TEMPO.CO, Jakarta - Peraturan Mahkamah Agung (Perma) Nomor 13 Tahun 2016 tentang Hukum Acara Pemidanaan Korporasi telah rampung. Mulai tahun ini, Komisi Pemberantasan Korupsi sudah bisa menjerat korporasi menjadi tersangka.
Penerapan Perma ini diharapkan menambah efek jera bagi pelaku pidana yang berasal dari sektor swasta. Sebab, nyaris semua tindak pidana korupsi melibatkan korporasi.
Namun menurut Wakil Ketua KPK La Ode Muhammad Syarif, Perma tersebut akan sulit diterapkan pada korporasi badan usaha milik negara (BUMN). "Untuk BUMN memang agak susah karena alibi tricky," ujarnya di gedung KPK, Senin, 9 Januari 2017.
Menurut Syarif, lembaga antirasuah kesulitan mendenda BUMN disebabkan oleh keuangan korporasi yang berasal dari negara. "Misalnya saya hukum BNI. BNI kan perusahaan negara, terus uang BNI diambil dan masuk ke Kemenkeu. Ya sama saja, kan sama-sama uang negara. Jadi sama kayak dari kantong kanan masuk ke kantong kiri," kata dia.

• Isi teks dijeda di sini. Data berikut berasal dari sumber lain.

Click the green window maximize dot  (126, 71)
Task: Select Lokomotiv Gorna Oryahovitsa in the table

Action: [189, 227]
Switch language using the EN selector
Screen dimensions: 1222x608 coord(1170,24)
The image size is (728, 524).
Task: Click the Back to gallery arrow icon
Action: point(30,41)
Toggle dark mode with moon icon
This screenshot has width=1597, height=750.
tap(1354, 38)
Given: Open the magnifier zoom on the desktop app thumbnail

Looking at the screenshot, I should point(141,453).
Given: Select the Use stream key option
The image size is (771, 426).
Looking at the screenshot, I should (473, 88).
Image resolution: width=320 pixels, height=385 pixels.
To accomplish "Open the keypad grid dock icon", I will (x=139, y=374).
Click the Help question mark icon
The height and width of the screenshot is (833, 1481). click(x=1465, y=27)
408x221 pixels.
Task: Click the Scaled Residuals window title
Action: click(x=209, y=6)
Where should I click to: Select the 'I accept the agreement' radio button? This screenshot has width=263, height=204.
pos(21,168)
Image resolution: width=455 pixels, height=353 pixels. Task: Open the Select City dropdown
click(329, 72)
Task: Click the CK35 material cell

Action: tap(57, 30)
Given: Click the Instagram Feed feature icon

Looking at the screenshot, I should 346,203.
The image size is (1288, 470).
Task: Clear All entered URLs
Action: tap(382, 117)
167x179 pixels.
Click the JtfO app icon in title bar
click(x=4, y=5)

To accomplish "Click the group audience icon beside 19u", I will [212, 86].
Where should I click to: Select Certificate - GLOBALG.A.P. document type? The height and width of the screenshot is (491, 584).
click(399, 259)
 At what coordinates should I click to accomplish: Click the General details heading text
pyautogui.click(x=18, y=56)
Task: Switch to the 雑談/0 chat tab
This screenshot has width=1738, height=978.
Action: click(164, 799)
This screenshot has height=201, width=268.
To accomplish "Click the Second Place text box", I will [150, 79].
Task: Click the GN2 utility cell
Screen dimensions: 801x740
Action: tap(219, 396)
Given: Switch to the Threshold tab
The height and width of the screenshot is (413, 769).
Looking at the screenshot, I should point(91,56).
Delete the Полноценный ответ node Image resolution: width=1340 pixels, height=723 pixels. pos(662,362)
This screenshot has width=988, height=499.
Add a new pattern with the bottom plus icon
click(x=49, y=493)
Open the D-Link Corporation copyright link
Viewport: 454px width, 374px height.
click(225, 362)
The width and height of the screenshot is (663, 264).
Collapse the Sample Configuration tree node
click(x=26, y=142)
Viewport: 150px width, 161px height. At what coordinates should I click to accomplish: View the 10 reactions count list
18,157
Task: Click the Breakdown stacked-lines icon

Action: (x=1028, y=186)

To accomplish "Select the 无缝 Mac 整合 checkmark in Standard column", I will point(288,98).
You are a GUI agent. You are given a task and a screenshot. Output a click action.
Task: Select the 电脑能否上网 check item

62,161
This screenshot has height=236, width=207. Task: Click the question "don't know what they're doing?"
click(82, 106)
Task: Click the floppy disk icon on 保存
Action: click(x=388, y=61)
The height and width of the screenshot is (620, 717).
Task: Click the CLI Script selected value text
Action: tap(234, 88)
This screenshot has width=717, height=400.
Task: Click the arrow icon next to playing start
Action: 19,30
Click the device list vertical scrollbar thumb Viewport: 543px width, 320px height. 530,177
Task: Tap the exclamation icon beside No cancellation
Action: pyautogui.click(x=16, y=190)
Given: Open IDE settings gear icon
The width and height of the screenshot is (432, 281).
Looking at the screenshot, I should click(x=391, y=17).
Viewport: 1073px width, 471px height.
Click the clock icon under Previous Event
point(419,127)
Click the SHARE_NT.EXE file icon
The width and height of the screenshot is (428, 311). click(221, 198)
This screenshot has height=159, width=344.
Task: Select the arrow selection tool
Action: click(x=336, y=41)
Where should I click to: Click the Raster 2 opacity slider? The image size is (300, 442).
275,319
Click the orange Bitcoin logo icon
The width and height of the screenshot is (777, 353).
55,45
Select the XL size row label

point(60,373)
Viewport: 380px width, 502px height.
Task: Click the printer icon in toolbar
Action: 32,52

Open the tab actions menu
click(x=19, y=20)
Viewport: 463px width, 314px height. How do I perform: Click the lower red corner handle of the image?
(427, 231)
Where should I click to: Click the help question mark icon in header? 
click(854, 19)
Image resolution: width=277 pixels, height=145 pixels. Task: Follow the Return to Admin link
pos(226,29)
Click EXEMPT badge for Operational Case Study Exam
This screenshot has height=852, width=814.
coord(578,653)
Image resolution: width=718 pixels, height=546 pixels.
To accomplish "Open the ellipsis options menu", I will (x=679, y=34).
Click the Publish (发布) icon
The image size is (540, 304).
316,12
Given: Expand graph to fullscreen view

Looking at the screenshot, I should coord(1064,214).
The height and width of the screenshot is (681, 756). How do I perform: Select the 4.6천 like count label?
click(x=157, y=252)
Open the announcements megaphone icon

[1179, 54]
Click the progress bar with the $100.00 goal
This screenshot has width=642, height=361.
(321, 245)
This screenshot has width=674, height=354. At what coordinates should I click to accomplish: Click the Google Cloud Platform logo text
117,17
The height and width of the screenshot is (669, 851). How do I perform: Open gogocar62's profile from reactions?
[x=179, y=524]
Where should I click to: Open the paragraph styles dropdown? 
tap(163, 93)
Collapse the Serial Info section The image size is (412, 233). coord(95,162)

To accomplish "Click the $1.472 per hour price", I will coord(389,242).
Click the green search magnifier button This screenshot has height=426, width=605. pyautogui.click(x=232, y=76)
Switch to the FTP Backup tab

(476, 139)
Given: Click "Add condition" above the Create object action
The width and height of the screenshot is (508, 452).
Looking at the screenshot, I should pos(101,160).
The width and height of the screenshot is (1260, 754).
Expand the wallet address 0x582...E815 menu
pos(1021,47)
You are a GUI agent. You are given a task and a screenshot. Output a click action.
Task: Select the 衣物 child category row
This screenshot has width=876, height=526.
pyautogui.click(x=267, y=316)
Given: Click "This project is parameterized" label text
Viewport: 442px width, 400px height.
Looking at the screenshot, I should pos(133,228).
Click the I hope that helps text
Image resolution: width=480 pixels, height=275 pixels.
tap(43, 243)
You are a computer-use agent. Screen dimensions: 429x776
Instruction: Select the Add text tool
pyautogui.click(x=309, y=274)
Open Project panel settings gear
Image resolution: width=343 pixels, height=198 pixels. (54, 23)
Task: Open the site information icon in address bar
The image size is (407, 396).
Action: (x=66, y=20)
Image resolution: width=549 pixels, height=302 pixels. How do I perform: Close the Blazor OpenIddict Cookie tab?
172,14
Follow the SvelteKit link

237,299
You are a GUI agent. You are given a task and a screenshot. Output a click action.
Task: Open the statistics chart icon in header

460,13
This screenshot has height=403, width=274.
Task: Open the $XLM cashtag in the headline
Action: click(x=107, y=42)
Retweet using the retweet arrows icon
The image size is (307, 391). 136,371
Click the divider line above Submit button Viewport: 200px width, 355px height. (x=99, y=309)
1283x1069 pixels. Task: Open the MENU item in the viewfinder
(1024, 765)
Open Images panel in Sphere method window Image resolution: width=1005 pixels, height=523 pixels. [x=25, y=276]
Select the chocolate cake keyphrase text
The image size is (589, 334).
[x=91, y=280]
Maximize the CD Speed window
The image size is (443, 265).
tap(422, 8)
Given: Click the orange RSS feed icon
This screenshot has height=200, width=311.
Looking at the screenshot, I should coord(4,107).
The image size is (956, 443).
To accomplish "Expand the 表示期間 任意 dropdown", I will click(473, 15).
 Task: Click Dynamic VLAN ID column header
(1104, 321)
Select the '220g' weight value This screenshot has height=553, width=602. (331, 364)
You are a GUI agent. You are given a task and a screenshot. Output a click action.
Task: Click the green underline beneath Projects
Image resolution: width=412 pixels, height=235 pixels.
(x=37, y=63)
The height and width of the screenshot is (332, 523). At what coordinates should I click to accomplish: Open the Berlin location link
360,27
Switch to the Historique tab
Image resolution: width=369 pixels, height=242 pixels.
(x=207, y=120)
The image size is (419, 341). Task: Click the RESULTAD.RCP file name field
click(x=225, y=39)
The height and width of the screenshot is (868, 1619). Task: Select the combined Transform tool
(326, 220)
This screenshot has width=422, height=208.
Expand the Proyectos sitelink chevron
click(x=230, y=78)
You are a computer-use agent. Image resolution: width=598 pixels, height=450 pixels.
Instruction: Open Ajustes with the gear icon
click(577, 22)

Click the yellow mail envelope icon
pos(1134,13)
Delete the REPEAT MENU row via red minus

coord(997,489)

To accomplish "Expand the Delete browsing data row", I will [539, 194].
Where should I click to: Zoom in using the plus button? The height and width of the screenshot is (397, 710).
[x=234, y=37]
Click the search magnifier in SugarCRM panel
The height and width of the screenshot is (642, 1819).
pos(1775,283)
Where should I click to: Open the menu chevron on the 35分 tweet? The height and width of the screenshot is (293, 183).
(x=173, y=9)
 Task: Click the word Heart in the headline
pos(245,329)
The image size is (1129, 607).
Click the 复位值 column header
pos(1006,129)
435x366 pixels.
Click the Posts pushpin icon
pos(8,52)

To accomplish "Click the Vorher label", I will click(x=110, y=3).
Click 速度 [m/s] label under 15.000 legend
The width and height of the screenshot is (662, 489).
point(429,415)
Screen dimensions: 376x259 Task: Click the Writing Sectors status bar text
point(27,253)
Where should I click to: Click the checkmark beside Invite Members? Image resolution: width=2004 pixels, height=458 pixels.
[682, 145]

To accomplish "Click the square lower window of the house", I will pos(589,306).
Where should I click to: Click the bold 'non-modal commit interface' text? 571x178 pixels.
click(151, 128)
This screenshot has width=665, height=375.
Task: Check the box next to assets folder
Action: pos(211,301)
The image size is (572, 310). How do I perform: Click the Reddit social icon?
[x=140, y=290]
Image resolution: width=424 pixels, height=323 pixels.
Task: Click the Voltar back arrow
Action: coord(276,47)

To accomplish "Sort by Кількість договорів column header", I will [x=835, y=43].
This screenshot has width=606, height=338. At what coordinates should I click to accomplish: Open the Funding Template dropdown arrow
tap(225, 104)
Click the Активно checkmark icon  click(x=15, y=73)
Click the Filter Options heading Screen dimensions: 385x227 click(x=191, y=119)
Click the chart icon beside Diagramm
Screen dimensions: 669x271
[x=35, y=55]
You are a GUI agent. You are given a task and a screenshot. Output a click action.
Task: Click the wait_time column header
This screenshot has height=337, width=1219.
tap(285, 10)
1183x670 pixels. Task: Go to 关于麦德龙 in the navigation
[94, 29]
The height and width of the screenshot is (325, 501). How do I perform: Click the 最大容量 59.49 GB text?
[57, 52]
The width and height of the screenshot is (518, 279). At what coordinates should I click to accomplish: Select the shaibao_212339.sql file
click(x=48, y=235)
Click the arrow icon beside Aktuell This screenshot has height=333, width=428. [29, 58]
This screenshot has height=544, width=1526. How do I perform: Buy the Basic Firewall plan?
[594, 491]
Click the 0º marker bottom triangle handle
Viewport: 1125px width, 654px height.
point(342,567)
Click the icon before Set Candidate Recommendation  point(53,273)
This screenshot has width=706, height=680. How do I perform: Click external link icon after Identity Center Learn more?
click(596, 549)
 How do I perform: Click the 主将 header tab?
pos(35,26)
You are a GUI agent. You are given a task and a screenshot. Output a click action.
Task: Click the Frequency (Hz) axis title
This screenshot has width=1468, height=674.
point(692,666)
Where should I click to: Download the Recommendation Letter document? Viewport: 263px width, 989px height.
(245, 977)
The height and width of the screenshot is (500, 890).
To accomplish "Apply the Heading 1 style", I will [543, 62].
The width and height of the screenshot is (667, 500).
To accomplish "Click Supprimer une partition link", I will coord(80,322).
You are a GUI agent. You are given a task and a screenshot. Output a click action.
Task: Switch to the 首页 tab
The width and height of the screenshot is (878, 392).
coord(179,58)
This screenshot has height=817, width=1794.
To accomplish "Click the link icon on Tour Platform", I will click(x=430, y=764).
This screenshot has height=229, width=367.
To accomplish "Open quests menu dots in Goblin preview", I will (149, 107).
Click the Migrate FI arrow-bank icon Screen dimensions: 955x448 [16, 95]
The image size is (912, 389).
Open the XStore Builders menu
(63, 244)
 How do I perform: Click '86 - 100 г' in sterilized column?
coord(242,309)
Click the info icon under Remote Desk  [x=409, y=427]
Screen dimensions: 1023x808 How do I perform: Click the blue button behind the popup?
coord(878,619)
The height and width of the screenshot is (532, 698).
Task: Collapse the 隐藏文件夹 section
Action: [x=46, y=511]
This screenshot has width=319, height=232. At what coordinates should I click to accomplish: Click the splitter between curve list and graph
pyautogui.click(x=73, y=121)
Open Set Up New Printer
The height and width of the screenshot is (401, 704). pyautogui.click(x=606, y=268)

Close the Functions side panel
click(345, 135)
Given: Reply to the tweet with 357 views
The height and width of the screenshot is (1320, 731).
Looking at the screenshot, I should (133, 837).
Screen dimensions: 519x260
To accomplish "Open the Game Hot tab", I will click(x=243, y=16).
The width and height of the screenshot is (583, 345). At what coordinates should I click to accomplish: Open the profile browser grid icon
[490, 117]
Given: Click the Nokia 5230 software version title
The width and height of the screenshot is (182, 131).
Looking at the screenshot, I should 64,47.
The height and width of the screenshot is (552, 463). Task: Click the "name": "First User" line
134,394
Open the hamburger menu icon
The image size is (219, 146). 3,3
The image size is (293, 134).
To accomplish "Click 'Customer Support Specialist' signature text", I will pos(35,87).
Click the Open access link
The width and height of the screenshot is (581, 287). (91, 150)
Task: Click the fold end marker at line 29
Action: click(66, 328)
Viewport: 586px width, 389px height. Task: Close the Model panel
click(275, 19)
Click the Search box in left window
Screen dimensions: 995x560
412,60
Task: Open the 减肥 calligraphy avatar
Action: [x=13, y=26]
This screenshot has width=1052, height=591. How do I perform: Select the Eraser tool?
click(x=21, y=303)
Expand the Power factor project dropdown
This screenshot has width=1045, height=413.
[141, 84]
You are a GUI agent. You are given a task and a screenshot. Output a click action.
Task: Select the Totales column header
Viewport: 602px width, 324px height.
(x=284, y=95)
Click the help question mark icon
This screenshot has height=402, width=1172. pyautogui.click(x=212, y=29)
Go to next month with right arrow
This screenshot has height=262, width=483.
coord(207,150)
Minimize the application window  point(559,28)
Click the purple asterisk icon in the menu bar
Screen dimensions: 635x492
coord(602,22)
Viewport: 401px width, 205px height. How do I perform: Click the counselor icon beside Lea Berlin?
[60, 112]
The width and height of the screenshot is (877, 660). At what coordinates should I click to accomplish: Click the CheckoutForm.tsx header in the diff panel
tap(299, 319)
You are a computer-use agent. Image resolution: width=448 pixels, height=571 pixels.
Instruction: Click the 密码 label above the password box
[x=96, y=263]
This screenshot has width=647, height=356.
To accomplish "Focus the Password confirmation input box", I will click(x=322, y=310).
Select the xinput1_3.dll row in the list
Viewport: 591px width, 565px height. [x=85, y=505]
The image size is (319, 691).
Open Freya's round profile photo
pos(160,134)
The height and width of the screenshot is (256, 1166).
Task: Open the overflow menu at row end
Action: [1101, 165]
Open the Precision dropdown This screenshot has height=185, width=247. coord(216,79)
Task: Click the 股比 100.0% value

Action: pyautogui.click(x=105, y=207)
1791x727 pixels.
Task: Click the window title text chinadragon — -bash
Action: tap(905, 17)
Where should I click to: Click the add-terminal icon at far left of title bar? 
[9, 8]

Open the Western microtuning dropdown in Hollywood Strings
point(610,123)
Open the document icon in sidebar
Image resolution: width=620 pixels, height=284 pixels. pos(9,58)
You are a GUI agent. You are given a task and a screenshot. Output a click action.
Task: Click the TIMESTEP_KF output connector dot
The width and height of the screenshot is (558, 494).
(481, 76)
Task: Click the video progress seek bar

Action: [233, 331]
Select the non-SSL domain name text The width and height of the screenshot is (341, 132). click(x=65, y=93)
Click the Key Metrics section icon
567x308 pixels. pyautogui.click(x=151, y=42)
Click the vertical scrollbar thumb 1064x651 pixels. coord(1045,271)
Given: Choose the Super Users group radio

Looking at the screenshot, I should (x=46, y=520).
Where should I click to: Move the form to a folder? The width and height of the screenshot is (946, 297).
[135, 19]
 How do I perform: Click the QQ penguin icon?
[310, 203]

Syarif meyakini korupsi yang dilakukan orang-orang BUMN untuk kepentingan oknum tertentu dan hanya dinikmati oleh individu-individunya. Korupsi itu bukan untuk kepentingan korporasi seperti yang dilakukan beberapa korporasi swasta lain. Untuk itu, kata Syarif, KPK saat ini akan fokus menyasar korporasi dari kalangan swasta.
Syarif tak menyebutkan korporasi mana yang masuk radar KPK. Namun, dia memastikan lembaganya akan menindak semua korporasi yang melakukan tindak pidana korupsi.